Goals of echocardiography:
The goals of ECHO in assessing VSDs preoperatively

• Determine the location and size of the defect
• Determine relationships with nearby structures (ie. Aortic and pulmonary valves)
• Measurement of defect margins
• Hemodynamic assessment including flow direction (by color and spectral Doppler)
• Estimation of RV systolic pressure (TR jet velocities)
• Mean transseptal pressure gradient
• Evidence of hemodynamic load (LV enlargement, systolic septal flattening associated with RV pressure load, increased pulmonary blood flow)
• Biventricular function
• Associated lesions

 
The goals of ECHO in assessing VSD repair:

• Biventricular function
• Residual VSD
• LVOT obstruction
• Volume status and need for inotropic support

 
Preoperative Evaluation and Associated ECHO views:
 
TTE Imaging of VSDs
 
Parasternal long-axis of membranous VSD (Video 1)

 

Parasternal long-axis of membranous VSD with Doppler (Video 2)

 

Parasternal long-axis of multiple muscular VSDs with and without color (Video 3)

 

Apical four chamber view of muscular VSD (Video 4)

 

TEE Imaging of Membranous VSD
 
4 Chamber View Mid Esophageal View (TEE, 0 Degrees) (Video 5)

 

4 Chamber View Mid Esophageal View showing left to right shunt (TEE, 0 Degrees, with Doppler) (Video 6)

 

Mid Esophageal Long Axis View (TEE, 121 degrees) (Video 7)

 

Mid Esophageal Short Axis View (TEE, 55 degrees) (Video 8)

 

Mid Esophageal Short Axis View (TEE, 55 degrees, with Doppler) (Video 9)

 
 
References:
 
1. Hoffman, JIE. Epidemiology of congenital heart disease: Etiology, pathogenesis, and incidence.

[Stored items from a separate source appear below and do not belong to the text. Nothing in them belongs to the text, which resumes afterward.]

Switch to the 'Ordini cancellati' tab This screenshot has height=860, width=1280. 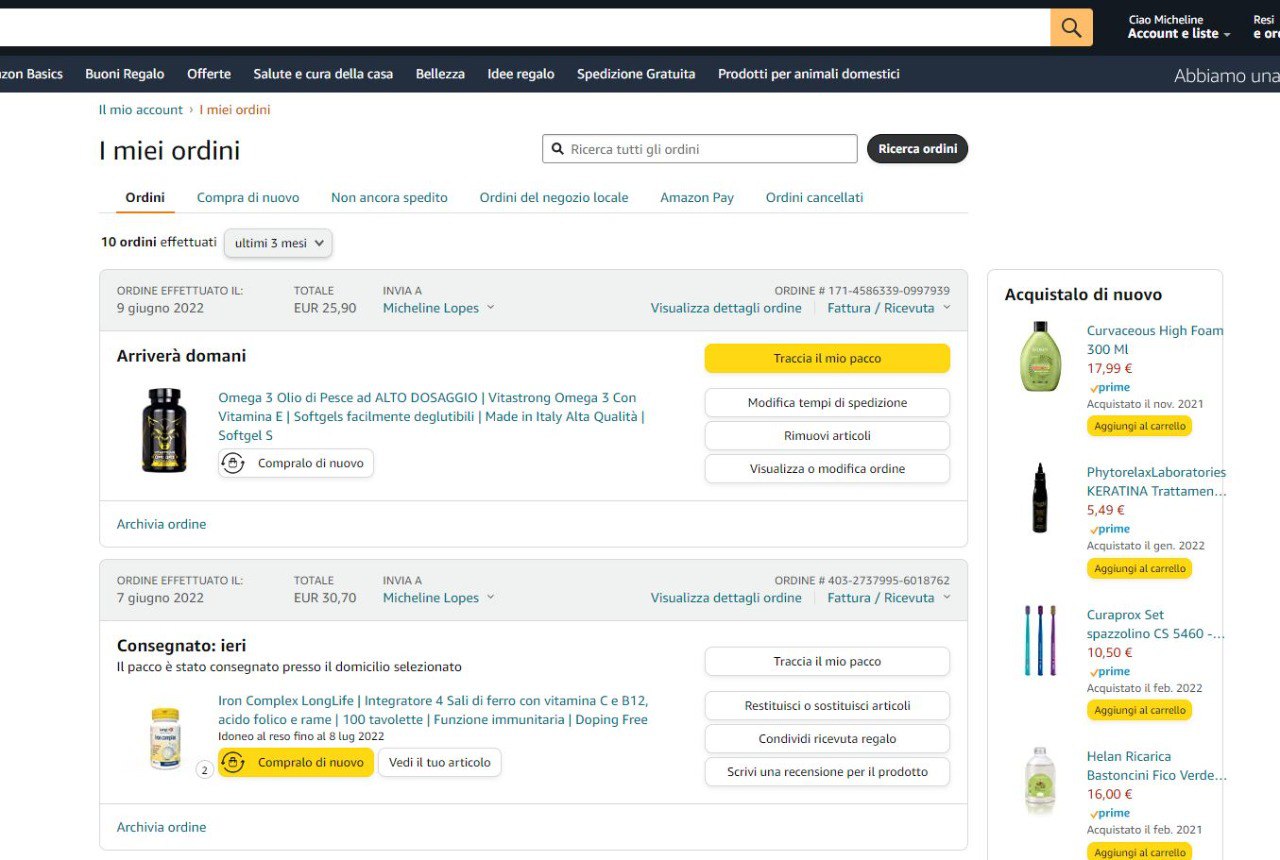[x=814, y=198]
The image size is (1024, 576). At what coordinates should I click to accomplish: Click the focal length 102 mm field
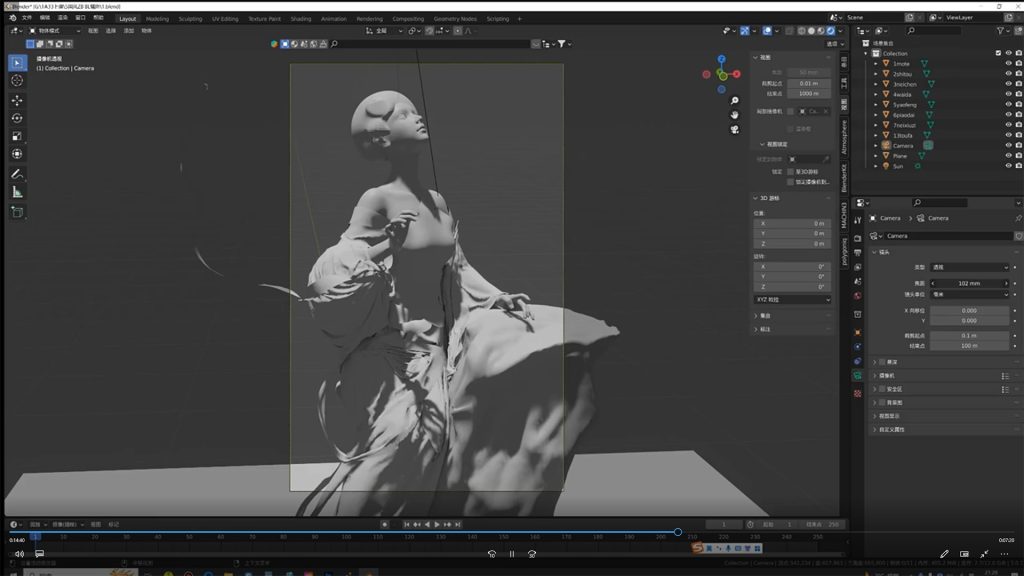(968, 283)
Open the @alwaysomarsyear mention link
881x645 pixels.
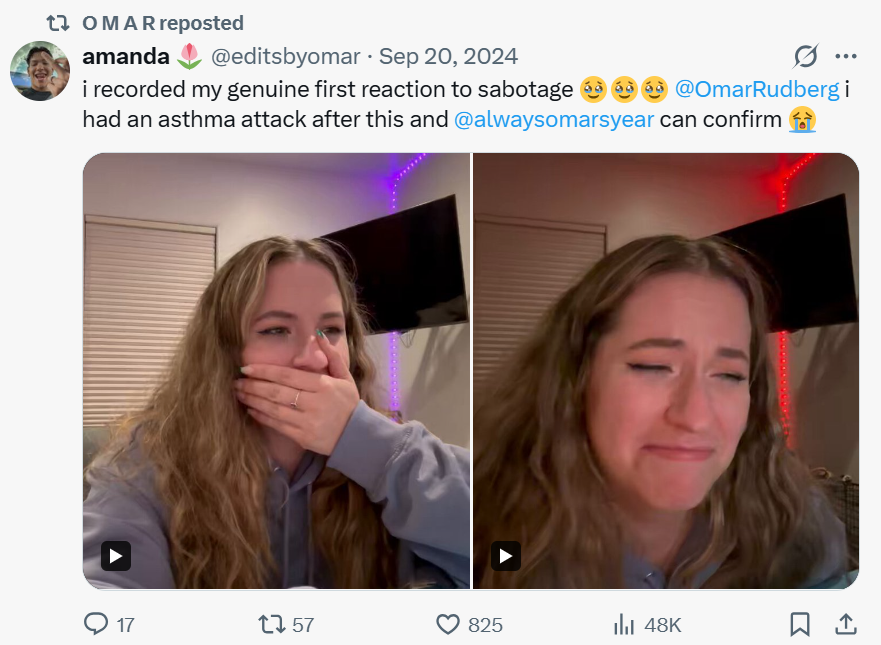(x=553, y=120)
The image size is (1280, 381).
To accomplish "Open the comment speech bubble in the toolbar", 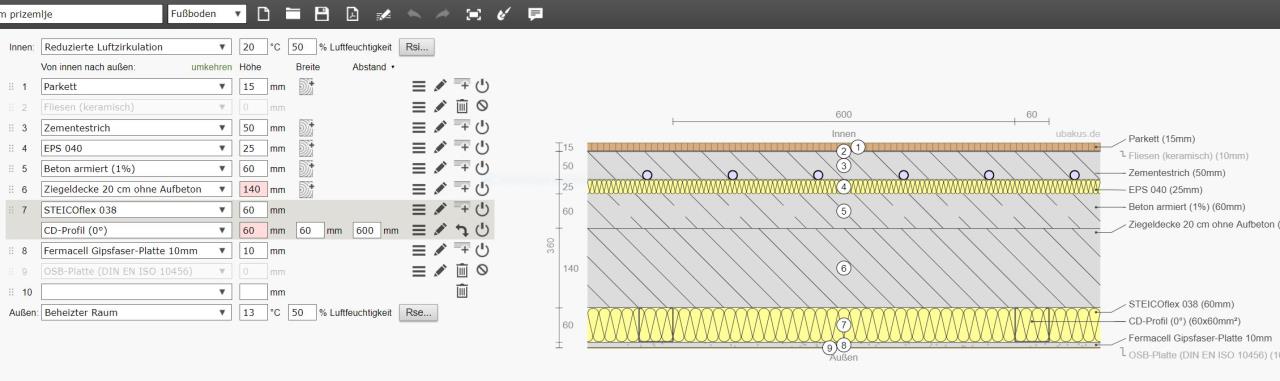I will [536, 13].
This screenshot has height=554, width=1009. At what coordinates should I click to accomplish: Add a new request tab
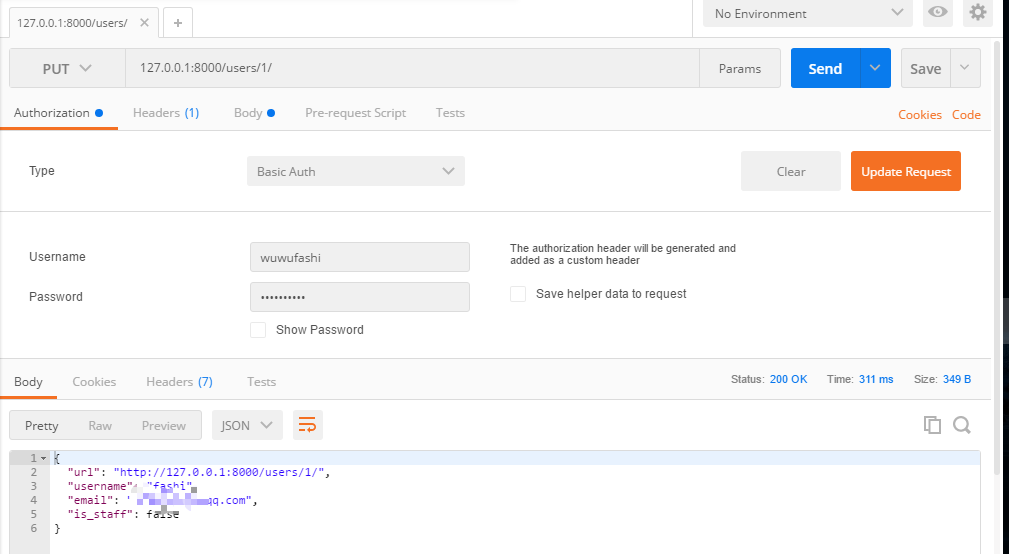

In: Yagel S, Silverman NH, Gembruch U, eds. Fetal cardiology. London: Martin Dunitz, 2003.
 
2. Kussman, B and DiNardo, J. The Cardiovascular System. A Pratical Approach to Pediatric Anesthesia. Editors: Robert S. Holzman, Thomas J Mancuso and David M Polaner. Lippincott Williams & Wilkins. Philadelphia. 2008. Pg 306-374.
 
3. Forbus, GA and Shirali, GS. Anomalies of the Ventricular Septum. Echocardiography in Pediatric and Congenital Heart Disease: From Fetus to Adult. Edited by Wyman W. Lai, Luc L. Mertens, Meryl S. Cohen and Tal Geva. 2009 Blackwell Publishing Ltd. Pg 176-187.
 
4. Jonas, R. Ventricular Septal Defect. Comprehensive Surgical Management of congenital heart disease. Editor: Richard Jonas. Macmillan Publishing Solutions. 2004. Pg 242-255.